Si vous voulez une des multiples versions de cet univers que vous avez à présent en songes, ouvrez un tome de Funérailles. Le Tome 3 exacerbe encore tout ce qui vient d’être dit : les combats se font encore plus épiques que précédemment, mais le fait que les personnages soient adultes, héros de la guerre qui s’annonce ajoute encore de l’enjeu aux batailles.

Que dire du dessin ? Les pages les plus contemplatives peuvent ressembler à des tableaux, entre la renaissance, le clair-obscur et une culture très actuelle, parfois à la limite du seinen. Un soin particulier est donné aux couleurs, et on identifie tout de suite l’état d’esprit des personnages, l’atmosphère des lieux, ou à la lisibilité des combats (quitte à passer à l’encre noire pour nous donner l’impression de vivre un combat de Saint Seiya). Bref, le Tome 3 amplifie tout ce qui a été fait précédemment, et fait vibrer la corde épique en nous.

Un Tome 3 aux allures de pivot scénaristique

Enfin, pour ceux qui auraient lu les deux premiers tomes, il me semble nécessaire de parler du contenu scénaristique de l’œuvre, et de son intérêt dans la saga. Le tome 3 marque la fin de tous les éléments exposés jusque-là : l’intérêt des Cyclopes, les stratégies de toutes les parties à la guerre, et l’origine du nom de Funérailles nous seront dévoilées dans cet opus. On sent que chaque élément a été réfléchi dès l’écriture du tome 1 : il n’y a pas de deus ex machina pour donner de l’intérêt aux planches.
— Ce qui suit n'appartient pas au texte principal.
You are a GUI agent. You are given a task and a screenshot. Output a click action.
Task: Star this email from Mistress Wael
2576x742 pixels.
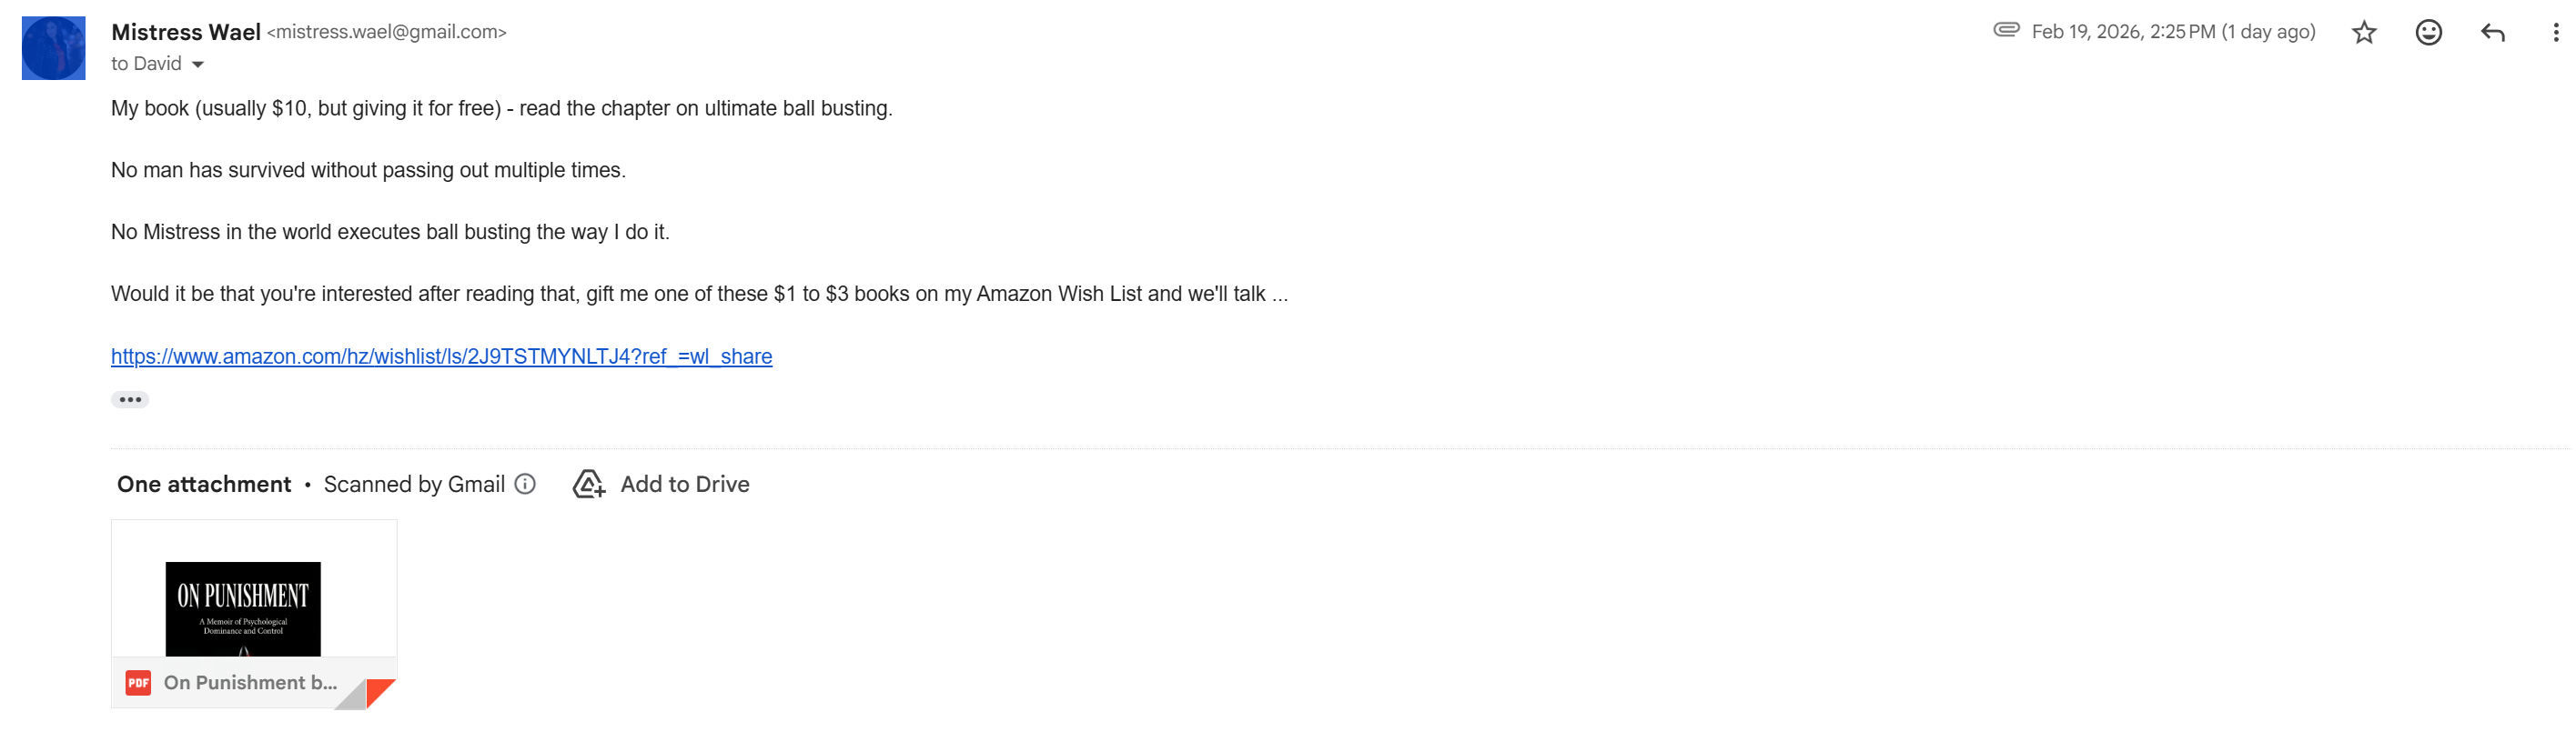click(x=2363, y=33)
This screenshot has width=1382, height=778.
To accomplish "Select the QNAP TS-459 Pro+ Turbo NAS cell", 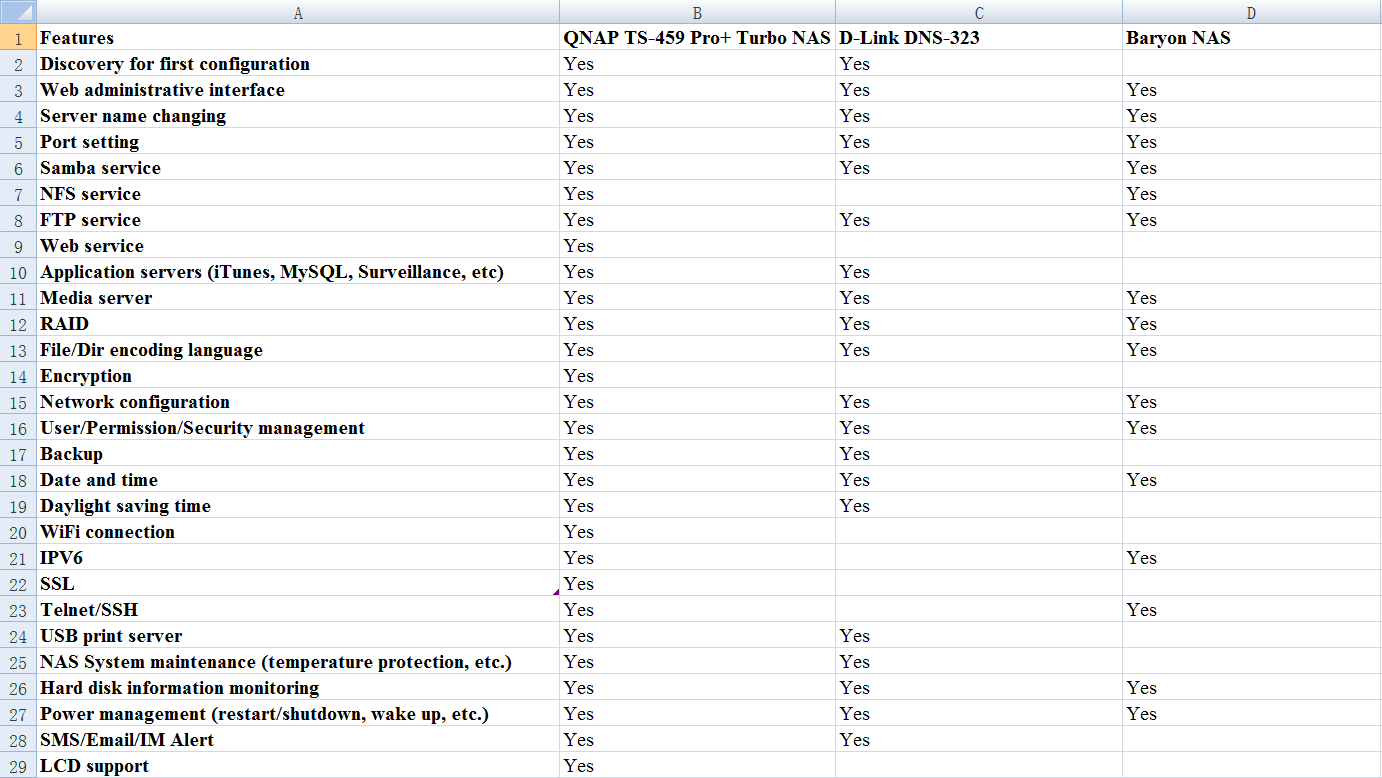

C’est une œuvre qui respecte entièrement ses fans, qui sait dérouler son exposition sans lourdeur, et qui fera plaisir aux fans de culture populaire, aux fans de comics, de manga, et même de BD franco-belge.

Que dire en conclusion ? N’ayez pas peur des Funérailles de Maudoux. Ce n’est ni trop sérieux, ni trop confus, et la lecture de la série première Freaks’ Squeele n’est absolument pas nécessaire. Cela pourrait, dans l’absolu, rebuter ceux qui auraient du mal avec les melting pots de références… Mais tout est si bien relié, tout est si présent et si discret à la fois qu’il est difficile de pouvoir objectivement faire ce reproche. Entrez dans cette saga, et préparez-vous mentalement à affronter la suite de l’arc shônen (pour public adolescent masculin) : l’arc shojo (manga pour public adolescent féminin).